What are your views on the new JP Morgan coin and Facebook coin? Are they even real assets or how do you define them?
I think the JPM thing is just not interesting to me. I think it's an enterprise project, I have no idea why they're doing it, or what the details are. It's really not interesting to me. Facebook coin, on the other hand, could be very interesting. Because Facebook has WhatsApp if they could actually create a currency integrated with WhatsApp that worked in every country, that would be extremely interesting. I hope what they do is creating a model of fiat-based cryptocurrency launched in the public blockchain, which works in every country and compatible with other applications because then we could use it in iPhones. If you want to basically buy your Apple shares, you could just take the money from WhatsApp push it into Abra and buy Apple’s share, and that would be awesome. I know the people on Facebook are working towards this direction in payments. I have a feeling that Facebook is going to start off with a small number of countries for money transfer, which isn't that interesting at first, but if they can really increase the number of countries for global adoption, then it's interesting.
Do you think the transactions between cryptocurrency and traditional financial instruments can enhance the transparency of the stock market?
I think the potential is there, just depends how you use it.
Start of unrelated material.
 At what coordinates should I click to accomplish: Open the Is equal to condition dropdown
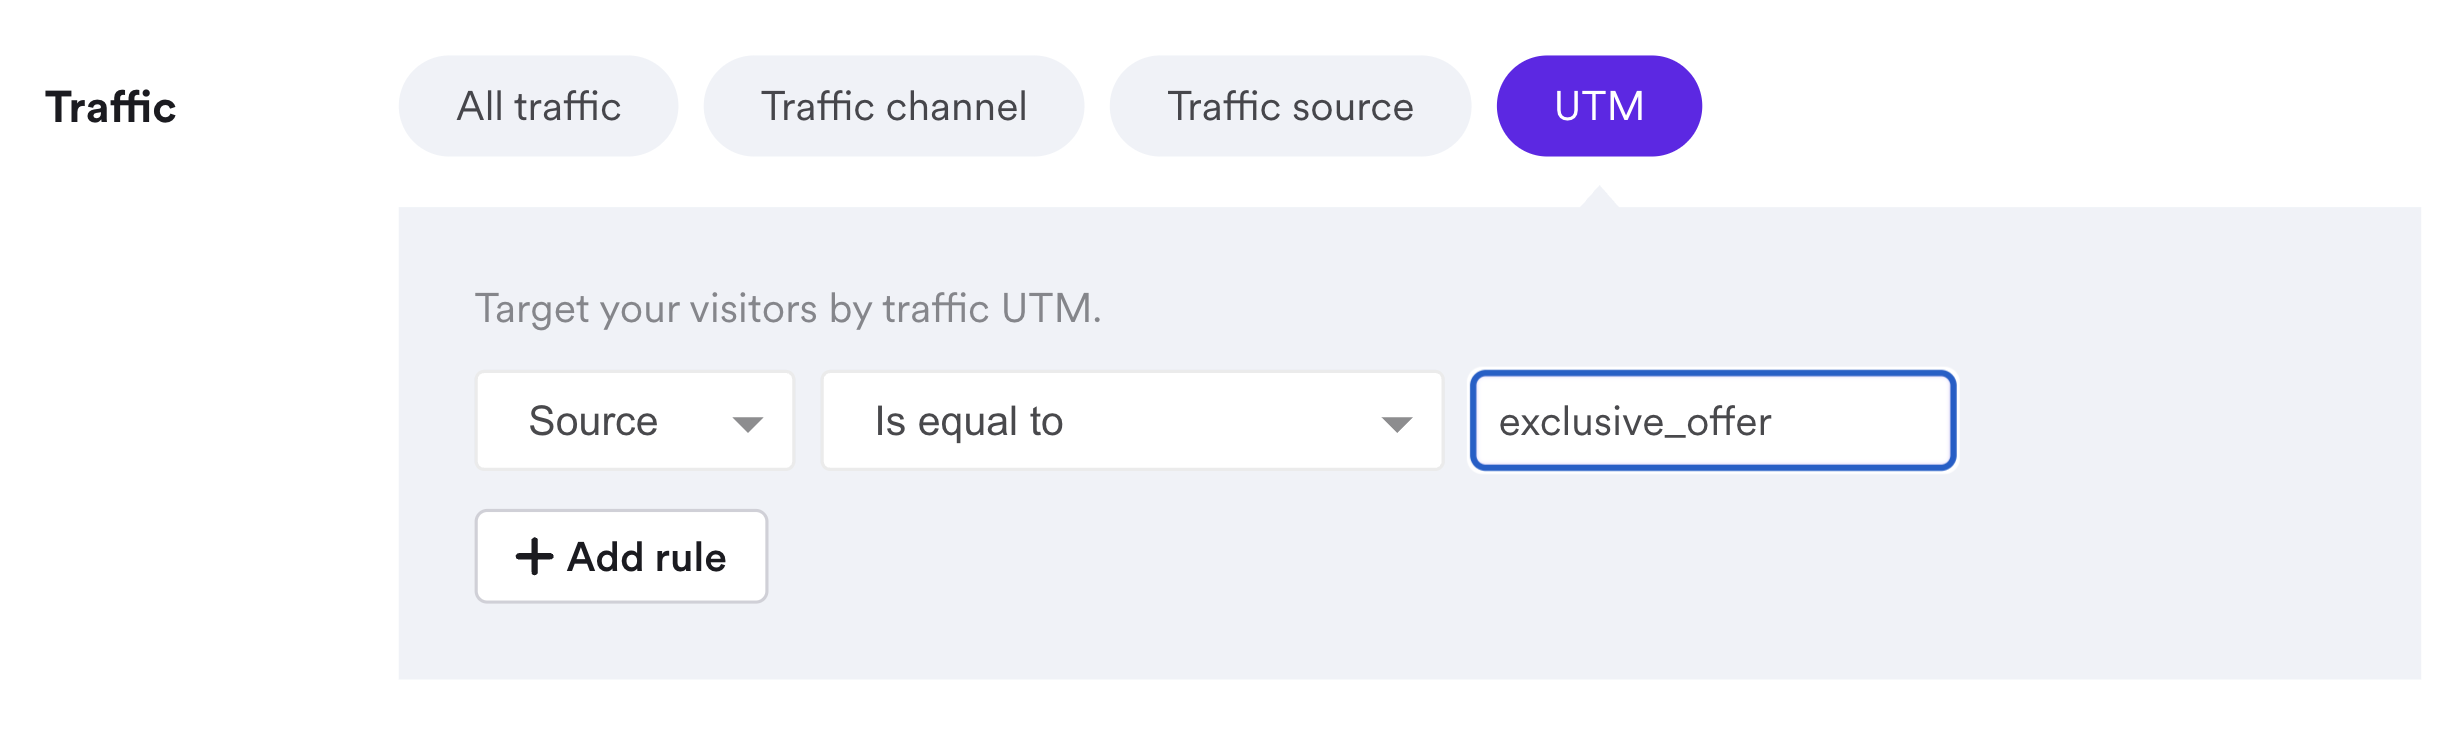coord(1130,421)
Just another tool, right. Like everything else, you could use the tool for good and bad. I think the potential for having tokenized real-world assets doesn't really solve a lot of problems. Transparency could be one of the problems just depends on how it’s used. There are cases where I can create a public cryptocurrency based on traditional stocks, yet the cryptocurrency can be completely anonymous and have zero transparency. It just depends on which direction the markets go and what people want and what regulators do. The problem with tokenizing real-world assets is that the same rules apply. There are no new rules meaning that the old rules don't go away. If you create a new security, that's a token I mean, and this is the lesson that everybody learned when they thought that there were no rules for ICO, but in fact the existing rules on securities still apply. Now the question becomes, what value does the digital version have versus the paper version? I believe legality is what investors are concerned about. No matter the financial instrument is operated by smart contracts or traditional stocks, investors will invest to it as long as it is legal and regulated. I think this delusion that somehow tokenizing the physical world is going to enable all these new forms of commerce, but we are not there yet. I think the huge benefit of cryptocurrency is in eliminating trust, and I think a lot of people and governments don't get that by definition because they want to be that trusted party.
In 2019 we noticed more nations started to regulate ICOs and crypto exchanges. What are your views on the current regulatory landscape of ICOs?
My feeling is that if you already regulate securities issuance in your country, then you are already regulating the ICO market. It doesn't matter whether the token is digital or paper based. I think there is a growing acceptance that there is no regulatory arbitrage to be had in the ICO world, and the public should be aware of this. At the same time, regulators should improve their understanding in the differences between ICOs and traditional stock, despite both are regulated by securities law.